Avant d'être adoptée, la loi a suivi un parcours législatif qui a duré deux ans et demi. Comme vous le savez, une commission spéciale a été créée pour examiner le texte, à l'Assemblée nationale comme au Sénat. Le président de la commission fut d'abord notre collègue Jean-Pierre Godefroy, sénateur socialiste, tandis que Laurence Rossignol était nommée rapporteure. J'ai pris sa suite après sa nomination au gouvernement.
Je peux témoigner que le débat a été extrêmement compliqué, y compris au sein de chaque famille politique, à l'image de la société d'ailleurs. Ces divisions n'ont pas épargné le mouvement féministe : voyez l'attitude du Planning familial, par exemple.
À la commission spéciale, nous avons entendu les associations de terrain, comme le Mouvement du Nid.
Sur les quatre volets que prévoit la loi, celui qui concernait la répression du proxénétisme et celui qui avait trait à la prévention et à l'éducation étaient consensuels.
En revanche, le parcours de sortie de la prostitution et la pénalisation du client étaient beaucoup plus clivants.
Le texte voté par le Sénat était en contradiction avec la philosophie du texte initial, puisque nos débats ont conduit à la fois à la suppression du délit de racolage et à la suppression de la pénalisation du client, ce qui était incohérent.

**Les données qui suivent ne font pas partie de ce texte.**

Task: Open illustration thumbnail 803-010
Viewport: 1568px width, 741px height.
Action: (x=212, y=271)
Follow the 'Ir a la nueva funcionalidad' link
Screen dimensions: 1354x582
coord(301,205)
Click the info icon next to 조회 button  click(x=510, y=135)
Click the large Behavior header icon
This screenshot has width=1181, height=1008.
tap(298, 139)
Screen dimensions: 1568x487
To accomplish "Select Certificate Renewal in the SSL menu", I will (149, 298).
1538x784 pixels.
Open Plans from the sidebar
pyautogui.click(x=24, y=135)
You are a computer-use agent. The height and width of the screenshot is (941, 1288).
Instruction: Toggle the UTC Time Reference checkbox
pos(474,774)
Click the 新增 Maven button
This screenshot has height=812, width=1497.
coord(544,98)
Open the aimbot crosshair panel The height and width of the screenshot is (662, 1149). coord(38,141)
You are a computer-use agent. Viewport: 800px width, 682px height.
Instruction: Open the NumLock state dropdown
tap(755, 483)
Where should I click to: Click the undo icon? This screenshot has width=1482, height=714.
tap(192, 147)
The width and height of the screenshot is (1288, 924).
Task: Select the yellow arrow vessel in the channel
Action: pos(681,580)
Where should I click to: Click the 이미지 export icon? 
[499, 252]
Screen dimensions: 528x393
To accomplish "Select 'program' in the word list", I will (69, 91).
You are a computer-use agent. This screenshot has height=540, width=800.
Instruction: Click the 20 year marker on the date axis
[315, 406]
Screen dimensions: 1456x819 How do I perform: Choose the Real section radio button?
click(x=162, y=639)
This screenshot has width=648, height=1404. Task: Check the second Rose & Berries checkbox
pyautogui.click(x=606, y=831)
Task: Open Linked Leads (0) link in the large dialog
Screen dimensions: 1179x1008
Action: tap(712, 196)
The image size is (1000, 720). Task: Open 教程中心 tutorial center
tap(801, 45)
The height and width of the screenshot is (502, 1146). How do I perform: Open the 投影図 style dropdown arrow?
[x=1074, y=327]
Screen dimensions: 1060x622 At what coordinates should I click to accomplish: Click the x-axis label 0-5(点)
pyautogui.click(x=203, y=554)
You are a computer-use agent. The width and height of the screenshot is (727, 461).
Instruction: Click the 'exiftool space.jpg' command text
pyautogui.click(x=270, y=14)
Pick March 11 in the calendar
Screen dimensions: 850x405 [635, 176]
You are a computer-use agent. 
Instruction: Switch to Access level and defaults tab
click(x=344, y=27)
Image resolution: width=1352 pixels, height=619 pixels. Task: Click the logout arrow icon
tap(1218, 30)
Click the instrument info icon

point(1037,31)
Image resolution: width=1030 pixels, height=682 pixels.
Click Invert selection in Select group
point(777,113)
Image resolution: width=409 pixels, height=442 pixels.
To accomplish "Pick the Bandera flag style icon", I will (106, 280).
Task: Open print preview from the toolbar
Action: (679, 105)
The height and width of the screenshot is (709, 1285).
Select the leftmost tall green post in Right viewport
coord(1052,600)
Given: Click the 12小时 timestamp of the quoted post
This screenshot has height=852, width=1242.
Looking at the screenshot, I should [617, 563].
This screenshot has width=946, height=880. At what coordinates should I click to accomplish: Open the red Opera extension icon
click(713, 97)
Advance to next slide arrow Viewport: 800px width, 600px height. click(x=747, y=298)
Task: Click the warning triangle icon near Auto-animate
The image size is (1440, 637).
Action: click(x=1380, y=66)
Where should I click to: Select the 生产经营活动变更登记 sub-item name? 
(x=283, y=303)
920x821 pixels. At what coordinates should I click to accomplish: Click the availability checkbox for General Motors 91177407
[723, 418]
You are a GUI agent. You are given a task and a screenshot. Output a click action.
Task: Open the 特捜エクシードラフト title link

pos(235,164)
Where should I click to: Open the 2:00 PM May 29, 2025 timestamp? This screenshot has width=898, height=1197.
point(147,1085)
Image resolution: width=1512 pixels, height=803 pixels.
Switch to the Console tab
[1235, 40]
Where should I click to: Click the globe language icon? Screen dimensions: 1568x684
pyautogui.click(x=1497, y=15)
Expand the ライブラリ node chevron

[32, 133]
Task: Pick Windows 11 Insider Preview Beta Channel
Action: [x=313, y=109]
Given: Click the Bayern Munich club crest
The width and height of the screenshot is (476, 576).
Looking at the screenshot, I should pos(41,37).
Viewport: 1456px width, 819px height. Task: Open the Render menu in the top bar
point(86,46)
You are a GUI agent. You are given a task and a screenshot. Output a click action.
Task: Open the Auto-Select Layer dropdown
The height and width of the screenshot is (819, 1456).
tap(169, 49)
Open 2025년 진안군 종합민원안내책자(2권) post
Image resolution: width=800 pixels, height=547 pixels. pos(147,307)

De surcroît, l'examen du texte a pris beaucoup de temps, car son inscription à l'ordre du jour n'était pas une priorité. J'ajouterai que le président de la commission spéciale et moi étions en désaccord sur la pénalisation du client. Par la suite, Jean-Pierre Godefroy a démissionné et a été remplacé par notre collègue Jean-Pierre Vial.
Le texte a fini par être voté au terme d'un parcours que je qualifierais de laborieux, en avril 2016. Les premiers décrets d'application ont été pris assez rapidement. Dans mon département - la Loire-Atlantique -, dès le mois de juillet, la commission prévue par la loi a été installée et nous comptons actuellement une dizaine de parcours de sortie de la prostitution. Si chaque département avait mis en place ces instances, on ne pourrait pas remettre en cause l'efficacité de la loi comme c'est le cas.
Nos débats en commission ont été faussés par certaines auditions, au cours desquelles s'est exprimée par exemple une vision idyllique de ce métier, dont l'exercice serait un vrai plaisir. Or ce n'est pas un métier, mais une violence faite aux femmes. Pour conclure, je voudrais dire que n'est pas le plus vieux métier du monde, c'est la plus vieille violence faite aux femmes.